Building firms could face bans over blacklisting of workers
Councils say companies that illegally excluded employees will be barred from public contracts
Construction companies involved in the blacklisting of workers could be prevented from tendering for public contracts worth billions of pounds. The Scottish government is considering preventing companies from bidding for work if they are implicated in a scheme to blacklist construction workers. Additionally, tens of councils across England, Scotland and Wales are considering moves to exclude the companies from local government contracts.
The blacklist was drawn up by the Consulting Association (TCA), which was closed down in 2009 following a raid by the Information Commissioner's Office (ICO). The raid revealed a database with the names of construction workers and environmental activists used by 44 major companies. MPs and unions say the list was used to ruin the job prospects and reputations of those on it.
The ICO fined the former chief officer of TCA, Ian Kerr, £5,000 in 2009 for operating the list. Mr Kerr later told MPs on the Scottish Affairs Committee (SAC) that Sir Robert McAlpine Ltd paid the £5,000 fine, as well as providing finance to wind up the association.

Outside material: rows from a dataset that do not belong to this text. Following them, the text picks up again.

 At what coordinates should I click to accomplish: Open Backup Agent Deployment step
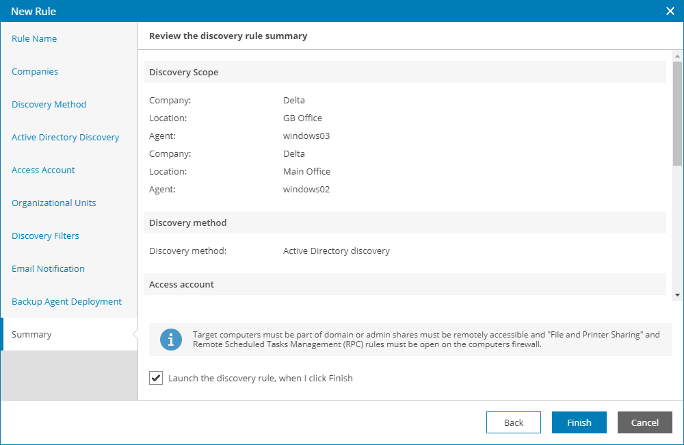[x=67, y=302]
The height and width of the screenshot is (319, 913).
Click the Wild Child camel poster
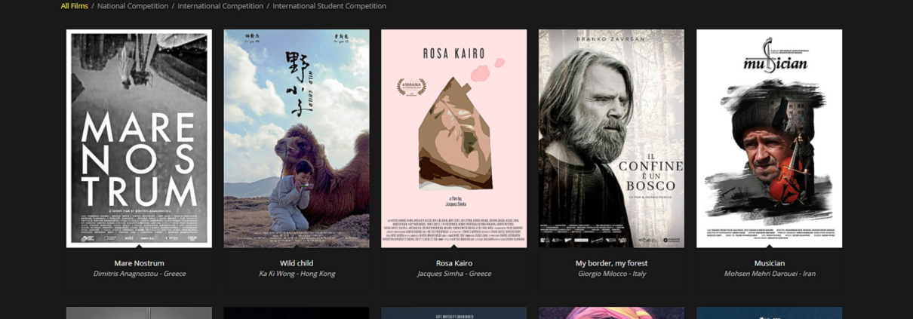coord(297,139)
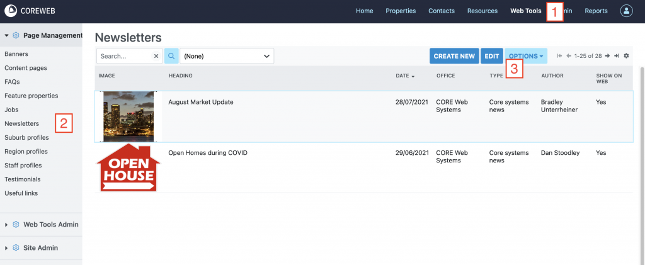The width and height of the screenshot is (645, 265).
Task: Open the table settings gear icon
Action: click(x=626, y=56)
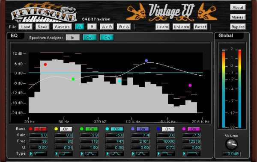Click the Bypass button
The height and width of the screenshot is (162, 257).
point(238,27)
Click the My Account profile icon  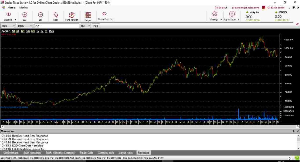(232, 14)
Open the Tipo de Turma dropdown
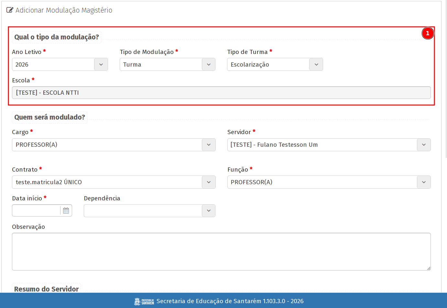 tap(316, 64)
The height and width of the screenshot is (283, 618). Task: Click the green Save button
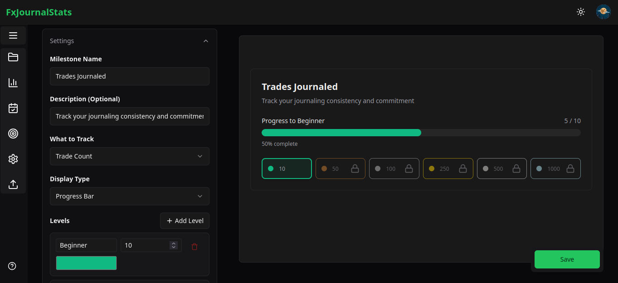click(x=567, y=259)
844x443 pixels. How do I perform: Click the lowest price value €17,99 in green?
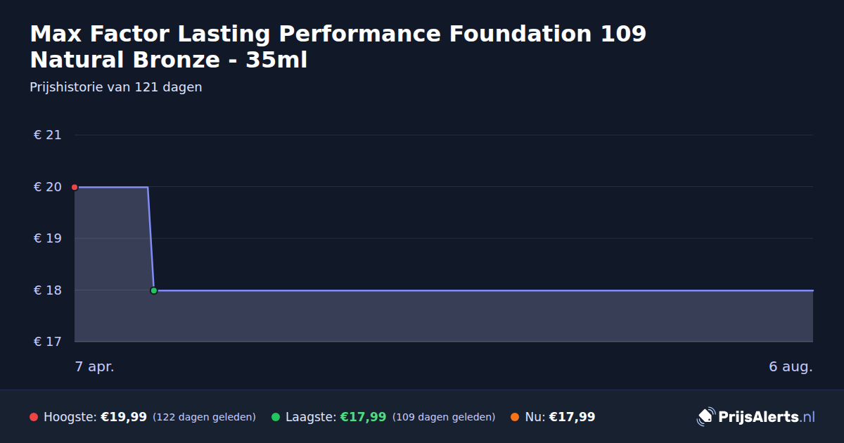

Mr Kerr told MPs that firms involved in high-profile public projects such as the Olympic Park, Portcullis House in Westminster and Wembley stadium had used the blacklist.
The list operated for at least 16 years and contained the names of 3,213 construction workers active in trade unions or those who had expressed legitimate health and safety concerns.
MPs said that while the blacklist was not initially illegal, it was always "morally indefensible" and companies involved continued to use it after it had become illegal. Evidence disclosed to Parliament included notes on blacklisted individuals that said: "Subject is a shop steward and member of the TGWU. Is a troublemaker. If she is not a member of the CP [Communist Party] her husband certainly is."
The GMB union has met Scottish government officials to exclude the companies involved in blacklisting from contracts. A Scottish government spokesman said: "Officials met union representatives to discuss new guidance to update existing public procurement processes and procedures in light of blacklisting of employees by contractors in the construction industry."
Motions have been presented to councils throughout the country supporting the campaign to bring companies to justice.
Justin Bowden of the GMB said: "We are pushing for councils not to do business with the people who were blacklisting workers until they have purged their guilt and they have apologised and compensated those who were blacklisted."
Dave Smith, one victim who set up the Blacklist Support Group, added: "Local authorities are telling us that when contracts come up for renegotiation we know they will be thrown off it."
In a BBC Panorama interview to be broadcast tomorrow night Mr Kerr's widow, Mary, who was the book-keeper for TCA, says that major construction firms such as Laing, Sir Robert McAlpine Ltd, Balfour Beatty and Amec secretly paid to send the names of thousands of workers to TCA, where they were checked against a database to see if they had been previously involved in construction site disputes. Mrs Kerr said: "Ian read out the information that was held exactly as it had been recorded and the HR director or manager would decide whether to employ or not."
A report by the Scottish Affairs Select Committee suggests the construction giant Sir Robert McAlpine Ltd was behind the creation of the blacklist. Other major subscribers included Skanska and Balfour Beatty. Sir Robert McAlpine Ltd, whose director Cullum McAlpine appeared before the committee, has denied it had operated a blacklist. Balfour Beatty admitted it used the company until 2009 to carry out reference checks on employees. Skanska said it was "truly sorry for its involvement" and that "the use of blacklists is against the values and behaviours of our company".